Shin Chajin, Kim Yonghwan, Choi KwangPyo, Lee Sangyoun
School of Electrical and Electronic Engineering, Yonsei University, Seoul 03722, Republic of Korea.
Samsung Seoul R&D Campus, Seoul 06765, Republic of Korea.
Sensors (Basel). 2025 Jul 17;25(14):4460. doi: 10.3390/s25144460.
In neural video compression, an approximation of the target frame is predicted, and a mask is subsequently applied to it. Then, the masked predicted frame is subtracted from the target frame and fed into the encoder along with the conditional information. However, this structure has two limitations. First, in the pixel domain, even if the mask is perfectly predicted, the residuals cannot be significantly reduced. Second, reconstructed features with abundant temporal context information cannot be used as references for compressing the next frame. To address these problems, we propose Conditional Masked Feature Residual (CMFR) Coding. We extract features from the target frame and the predicted features using neural networks. Then, we predict the mask and subtract the masked predicted features from the target features. Thereafter, the difference is fed into the encoder with the conditional information. Moreover, to more effectively remove conditional information from the target frame, we introduce a Scaled Feature Fusion (SFF) module. In addition, we introduce a Motion Refiner to enhance the quality of the decoded optical flow. Experimental results show that our model achieves an 11.76% bit saving over the model without the proposed methods, averaged over all HEVC test sequences, demonstrating the effectiveness of the proposed methods.

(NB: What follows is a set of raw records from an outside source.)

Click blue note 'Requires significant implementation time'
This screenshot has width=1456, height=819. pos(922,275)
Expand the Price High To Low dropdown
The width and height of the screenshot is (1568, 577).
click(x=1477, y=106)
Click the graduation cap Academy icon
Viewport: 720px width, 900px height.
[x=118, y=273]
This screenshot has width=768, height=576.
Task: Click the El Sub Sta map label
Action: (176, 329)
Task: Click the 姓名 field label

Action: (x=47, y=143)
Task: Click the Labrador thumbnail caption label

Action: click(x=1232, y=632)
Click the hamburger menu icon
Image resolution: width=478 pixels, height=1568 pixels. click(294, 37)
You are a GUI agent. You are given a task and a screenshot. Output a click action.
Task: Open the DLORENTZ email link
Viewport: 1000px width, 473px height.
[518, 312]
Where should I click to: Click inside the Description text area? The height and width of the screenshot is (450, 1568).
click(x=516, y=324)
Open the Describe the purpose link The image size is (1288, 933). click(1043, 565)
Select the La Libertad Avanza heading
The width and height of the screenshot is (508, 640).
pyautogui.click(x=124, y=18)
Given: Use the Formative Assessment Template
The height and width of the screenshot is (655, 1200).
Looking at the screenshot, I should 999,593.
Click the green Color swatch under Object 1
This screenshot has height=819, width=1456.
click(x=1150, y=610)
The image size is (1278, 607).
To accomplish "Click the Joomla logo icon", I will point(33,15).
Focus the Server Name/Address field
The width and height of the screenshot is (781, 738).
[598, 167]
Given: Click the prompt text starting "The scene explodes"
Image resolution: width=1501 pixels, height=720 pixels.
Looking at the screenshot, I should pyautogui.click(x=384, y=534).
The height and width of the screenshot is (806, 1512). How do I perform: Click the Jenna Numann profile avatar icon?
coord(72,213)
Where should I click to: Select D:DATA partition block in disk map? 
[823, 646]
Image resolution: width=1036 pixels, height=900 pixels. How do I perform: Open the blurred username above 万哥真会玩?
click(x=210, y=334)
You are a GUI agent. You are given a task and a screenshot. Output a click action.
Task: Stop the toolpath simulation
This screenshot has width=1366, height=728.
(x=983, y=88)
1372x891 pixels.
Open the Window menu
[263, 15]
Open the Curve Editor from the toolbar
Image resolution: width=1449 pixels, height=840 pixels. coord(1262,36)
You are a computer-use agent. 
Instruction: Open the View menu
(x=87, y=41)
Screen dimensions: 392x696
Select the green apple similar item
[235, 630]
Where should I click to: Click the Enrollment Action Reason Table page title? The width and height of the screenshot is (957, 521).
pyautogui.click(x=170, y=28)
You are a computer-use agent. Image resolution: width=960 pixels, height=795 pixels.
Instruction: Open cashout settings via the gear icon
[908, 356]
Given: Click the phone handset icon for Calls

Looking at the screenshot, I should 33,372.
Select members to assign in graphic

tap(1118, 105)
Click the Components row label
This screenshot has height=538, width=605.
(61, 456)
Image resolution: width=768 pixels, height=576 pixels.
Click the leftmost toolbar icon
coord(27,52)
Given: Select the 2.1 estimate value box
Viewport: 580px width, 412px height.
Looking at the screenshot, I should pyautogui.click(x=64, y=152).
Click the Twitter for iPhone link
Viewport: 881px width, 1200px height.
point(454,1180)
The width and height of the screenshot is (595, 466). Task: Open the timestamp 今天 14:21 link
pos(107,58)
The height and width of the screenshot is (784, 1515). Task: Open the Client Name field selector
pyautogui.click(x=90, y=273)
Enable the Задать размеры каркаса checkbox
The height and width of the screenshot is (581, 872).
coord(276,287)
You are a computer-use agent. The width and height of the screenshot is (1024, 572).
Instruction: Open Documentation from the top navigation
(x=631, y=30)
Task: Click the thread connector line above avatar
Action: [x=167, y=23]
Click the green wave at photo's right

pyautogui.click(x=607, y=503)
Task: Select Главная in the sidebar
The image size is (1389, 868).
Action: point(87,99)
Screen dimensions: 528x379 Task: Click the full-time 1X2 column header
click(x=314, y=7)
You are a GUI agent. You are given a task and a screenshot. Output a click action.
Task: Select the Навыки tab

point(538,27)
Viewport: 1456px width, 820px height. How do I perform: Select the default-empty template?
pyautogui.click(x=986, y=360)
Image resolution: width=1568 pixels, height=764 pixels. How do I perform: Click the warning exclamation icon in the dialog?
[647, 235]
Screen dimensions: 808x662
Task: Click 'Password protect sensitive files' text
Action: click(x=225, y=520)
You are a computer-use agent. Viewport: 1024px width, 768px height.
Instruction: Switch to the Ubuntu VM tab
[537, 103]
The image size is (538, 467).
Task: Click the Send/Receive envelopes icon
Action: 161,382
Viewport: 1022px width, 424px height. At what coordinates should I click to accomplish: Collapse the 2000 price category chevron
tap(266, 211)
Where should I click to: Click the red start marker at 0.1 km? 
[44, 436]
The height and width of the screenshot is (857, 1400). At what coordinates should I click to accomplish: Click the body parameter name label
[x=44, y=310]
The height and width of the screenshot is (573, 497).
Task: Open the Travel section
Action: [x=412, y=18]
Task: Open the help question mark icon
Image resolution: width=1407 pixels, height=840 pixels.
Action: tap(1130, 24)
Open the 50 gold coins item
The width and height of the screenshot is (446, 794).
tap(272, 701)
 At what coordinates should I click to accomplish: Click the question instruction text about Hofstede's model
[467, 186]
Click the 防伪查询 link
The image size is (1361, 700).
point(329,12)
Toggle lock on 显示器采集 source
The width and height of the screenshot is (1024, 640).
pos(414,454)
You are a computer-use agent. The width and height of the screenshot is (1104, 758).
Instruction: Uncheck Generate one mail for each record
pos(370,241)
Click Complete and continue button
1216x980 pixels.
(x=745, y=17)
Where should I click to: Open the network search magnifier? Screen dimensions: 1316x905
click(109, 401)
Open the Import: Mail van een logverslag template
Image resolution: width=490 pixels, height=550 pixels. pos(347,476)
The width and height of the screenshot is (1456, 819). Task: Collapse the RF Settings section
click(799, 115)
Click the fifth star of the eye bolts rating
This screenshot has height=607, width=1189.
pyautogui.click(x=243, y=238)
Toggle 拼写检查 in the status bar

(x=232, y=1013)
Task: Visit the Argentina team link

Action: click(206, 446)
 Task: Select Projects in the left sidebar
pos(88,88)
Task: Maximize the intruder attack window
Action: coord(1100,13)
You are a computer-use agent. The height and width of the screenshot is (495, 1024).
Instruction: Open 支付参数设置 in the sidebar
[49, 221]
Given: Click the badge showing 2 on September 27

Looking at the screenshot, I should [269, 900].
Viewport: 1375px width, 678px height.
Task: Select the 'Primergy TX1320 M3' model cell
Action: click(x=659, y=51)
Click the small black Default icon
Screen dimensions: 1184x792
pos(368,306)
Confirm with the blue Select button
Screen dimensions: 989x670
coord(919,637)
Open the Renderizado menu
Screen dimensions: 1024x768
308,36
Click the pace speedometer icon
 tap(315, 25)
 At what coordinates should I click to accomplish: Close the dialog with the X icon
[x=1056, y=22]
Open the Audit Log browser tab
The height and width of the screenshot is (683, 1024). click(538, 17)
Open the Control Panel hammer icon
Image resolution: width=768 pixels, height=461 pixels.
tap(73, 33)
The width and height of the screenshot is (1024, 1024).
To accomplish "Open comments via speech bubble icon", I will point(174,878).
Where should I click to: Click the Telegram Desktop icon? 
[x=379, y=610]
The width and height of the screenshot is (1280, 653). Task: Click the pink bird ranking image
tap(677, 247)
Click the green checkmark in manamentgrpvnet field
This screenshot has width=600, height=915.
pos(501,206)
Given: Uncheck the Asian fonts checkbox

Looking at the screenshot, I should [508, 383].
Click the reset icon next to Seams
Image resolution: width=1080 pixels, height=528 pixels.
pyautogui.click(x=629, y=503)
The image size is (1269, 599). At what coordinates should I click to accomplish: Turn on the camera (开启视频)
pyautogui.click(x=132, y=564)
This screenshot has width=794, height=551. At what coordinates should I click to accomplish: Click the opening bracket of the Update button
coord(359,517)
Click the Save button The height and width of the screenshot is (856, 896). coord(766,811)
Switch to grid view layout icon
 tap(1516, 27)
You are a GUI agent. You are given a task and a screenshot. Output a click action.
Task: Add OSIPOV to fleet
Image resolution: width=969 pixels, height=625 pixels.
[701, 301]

在神经视频压缩中,首先预测目标帧的近似值,随后对其应用掩码。然后,从目标帧中减去掩码后的预测帧,并将其与条件信息一起输入编码器。然而,这种结构有两个局限性。第一,在像素域中,即使掩码被完美预测,残差也无法显著减少。第二,具有丰富时间上下文信息的重建特征不能用作压缩下一帧的参考。为了解决这些问题,我们提出了条件掩码特征残差(CMFR)编码。我们使用神经网络从目标帧和预测特征中提取特征。然后,我们预测掩码,并从目标特征中减去掩码后的预测特征。此后,将差值与条件信息一起输入编码器。此外,为了更有效地从目标帧中去除条件信息,我们引入了缩放特征融合(SFF)模块。另外,我们引入了运动细化器来提高解码光流的质量。实验结果表明,在所有HEVC测试序列上平均,我们的模型比未采用所提方法的模型节省了11.76%的比特,证明了所提方法的有效性。